Step One is to get information. Our website (http://www.22q13.org) is often a first point of contact for parents just receiving the diagnosis. We have a chat room link so that we can share our progress or lack thereof with other parents. Much of what we have learned about our children has come simply from sharing with one another and documenting any new ideas when we come together every other year for our Support Group Conference. Our organization is all-volunteer. We raise money for research and to help bring families to our conference who cannot otherwise afford to come and learn.
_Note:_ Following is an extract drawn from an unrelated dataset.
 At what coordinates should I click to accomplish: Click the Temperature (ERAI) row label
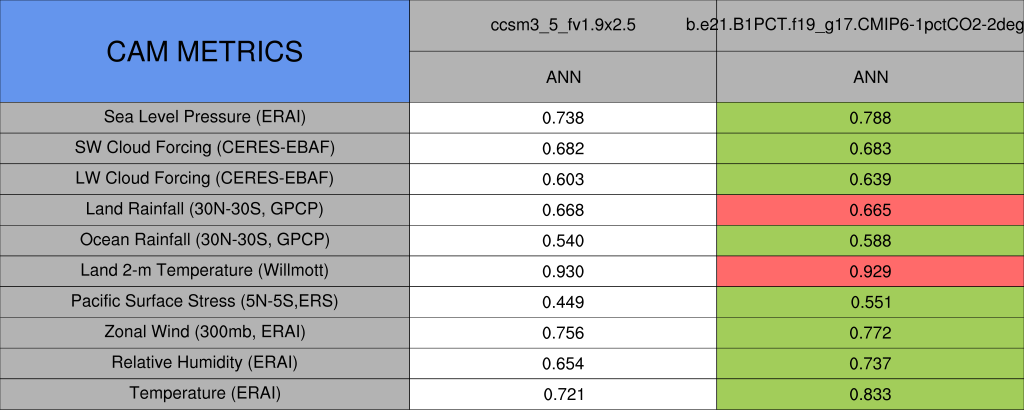(x=204, y=394)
Information is the first critical link for any one dealing with a new diagnosis.
Step Two is to build a team around the caretaker and the child. Not all of the physical therapy approaches, speech enhancement options, or toilet training procedures will work for every child. My husband and I are fortunate to approach our situation with a remarkable group around us. These team members include many of the families from The Phelan-McDermott Family Support Group. We also have the hands on involvement from our son’s teacher, aid, principal, physical therapist, P.E. teacher and his mainstream classroom teacher who all guide us and follow our lead. We set up our son’s educational program and alter this almost daily when his health limits our options. In our community we have families intricately linked to our son who are like constant ballasts we may lean on when our world tips off normal too much. In building this team I have found that it takes a special heart, an open compassionate heart, to contribute to our team outcome. Be sure the siblings feel they are part of this team.
Step Three is to expect it all when it comes to what your child can do, and accept the alternative with grace. My son had a few hand signs with which he could communicate. These are gone. They may return. Each night I rub my index finger against my teeth to signal that it is time to brush our teeth and then I slide my hand down my face to say goodnight. Every now and then my husband will announce that Davis is slapping his face and I smile, because that is as good as it gets to saying good night.
As my daughter so aptly put it, you can’t catch it. But for me, tagging alongside the condition, what a wild interesting ride it has been. These children begin and end their day with precious beguiling smiles.